Por supuesto, este fenómeno deja varias lecciones tan obvias como importantes. La primera es que la corrupción no florece en determinada orilla ideológica y muchas veces puede agazaparse incluso detrás de aquellos que la utilizan como fuste para ganar adhesiones durante un proceso electoral. Y lo mismo podría decirse del desprecio por la democracia y las instituciones, tan patente en los golpes que tanto Fujimori como Castillo efectuaron, como en la conducta escurridiza que mostró Toledo en los últimos años en abierto desacato de un mandato judicial.
Pero también la circunstancia es una señal de que nuestro sistema de justicia, aun con todos sus vicios y defectos, todavía funciona. Sostener que hoy un grupo político –o, lo que es más delirante aún, una sola persona– controla todo el aparato judicial es simplemente negarse a ver la realidad, pues en los últimos años políticos y funcionarios de todo corte ideológico, líderes o subalternos de diferentes partidos políticos, han sido objeto de pesquisas por el Ministerio Público y de decisiones del Poder Judicial que los han obligado a pasar largas temporadas en prisión. Esto, prácticamente impensable en los siglos XIX y XX en nuestro país, es una anomalía que debe destacarse.
Cabe resaltar en este recuento, asimismo, la labor de la prensa (la libre, por supuesto, no la ‘chicha’ ni la ‘alternativa’), que puso al descubierto muchos de los escándalos o inconductas de los hoy presidiarios que en no pocas veces intentaron acallar la labor de medios y reporteros, y no lo consiguieron.
Finalmente, la situación debería movernos a reflexionar sobre las personas a las que les confiamos el cargo más importante de nuestra nación y la necesidad de que, aun cuando les hayamos dado nuestro voto, este no se traduzca luego en un respaldo a prueba de balas. Después de todo, si Fujimori, Toledo y Castillo se atrevieron a dar las explicaciones más absurdas y desopilantes ante los indicios de corrupción que iban saltando alrededor de ellos fue porque había gente dispuesta a creerles, incluso ante la contundencia de los hechos.

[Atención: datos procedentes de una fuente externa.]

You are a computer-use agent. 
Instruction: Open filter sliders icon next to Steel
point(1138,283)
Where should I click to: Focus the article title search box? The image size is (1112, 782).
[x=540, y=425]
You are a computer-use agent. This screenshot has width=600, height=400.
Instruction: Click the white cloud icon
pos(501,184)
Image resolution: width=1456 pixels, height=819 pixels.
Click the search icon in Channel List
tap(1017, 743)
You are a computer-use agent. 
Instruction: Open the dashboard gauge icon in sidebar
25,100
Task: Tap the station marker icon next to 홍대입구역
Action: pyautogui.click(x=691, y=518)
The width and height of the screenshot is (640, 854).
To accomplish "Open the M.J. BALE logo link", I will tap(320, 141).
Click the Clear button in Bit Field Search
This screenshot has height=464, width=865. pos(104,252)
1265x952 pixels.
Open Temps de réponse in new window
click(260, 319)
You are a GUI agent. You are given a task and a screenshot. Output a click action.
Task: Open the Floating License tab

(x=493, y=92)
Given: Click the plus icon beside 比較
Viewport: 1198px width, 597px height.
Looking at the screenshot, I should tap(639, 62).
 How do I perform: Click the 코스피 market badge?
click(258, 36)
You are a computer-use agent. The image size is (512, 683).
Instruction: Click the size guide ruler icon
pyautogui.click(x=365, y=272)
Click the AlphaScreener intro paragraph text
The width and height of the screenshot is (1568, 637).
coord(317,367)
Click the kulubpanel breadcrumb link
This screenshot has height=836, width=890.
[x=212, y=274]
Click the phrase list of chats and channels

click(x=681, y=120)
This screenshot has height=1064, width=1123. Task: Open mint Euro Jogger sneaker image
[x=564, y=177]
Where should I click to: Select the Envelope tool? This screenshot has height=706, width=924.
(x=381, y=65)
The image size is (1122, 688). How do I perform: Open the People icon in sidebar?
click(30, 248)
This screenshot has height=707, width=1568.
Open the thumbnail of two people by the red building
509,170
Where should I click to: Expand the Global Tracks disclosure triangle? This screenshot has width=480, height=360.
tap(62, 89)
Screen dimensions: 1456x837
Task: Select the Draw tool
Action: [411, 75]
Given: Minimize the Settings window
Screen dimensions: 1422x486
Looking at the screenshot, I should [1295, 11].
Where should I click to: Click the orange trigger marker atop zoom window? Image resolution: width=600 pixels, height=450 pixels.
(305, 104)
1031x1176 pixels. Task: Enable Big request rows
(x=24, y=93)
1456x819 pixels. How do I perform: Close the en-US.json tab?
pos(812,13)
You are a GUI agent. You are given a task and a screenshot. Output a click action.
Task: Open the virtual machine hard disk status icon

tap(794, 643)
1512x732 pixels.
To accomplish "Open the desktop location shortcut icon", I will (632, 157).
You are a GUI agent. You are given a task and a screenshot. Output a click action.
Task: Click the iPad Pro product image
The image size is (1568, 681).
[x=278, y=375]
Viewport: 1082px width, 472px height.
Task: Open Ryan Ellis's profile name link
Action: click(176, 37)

Por supuesto, no se trata de que elijamos mal solamente a nuestros mandatarios. Cada pocos años volvemos a darnos cuenta de que hemos seleccionado gobernadores, alcaldes, congresistas y regidores que una vez asentados en el cargo se revelan como criminales e inescrupulosos. Es cierto que los partidos políticos tienen una cuota de responsabilidad aquí, pero quienes en última instancia podrían cambiar esta situación somos los electores.
O empezamos a reflexionar seriamente sobre nuestra responsabilidad en ungir a embaucadores o de una vez ampliamos Barbadillo para que siga albergando a nuestros futuros líderes.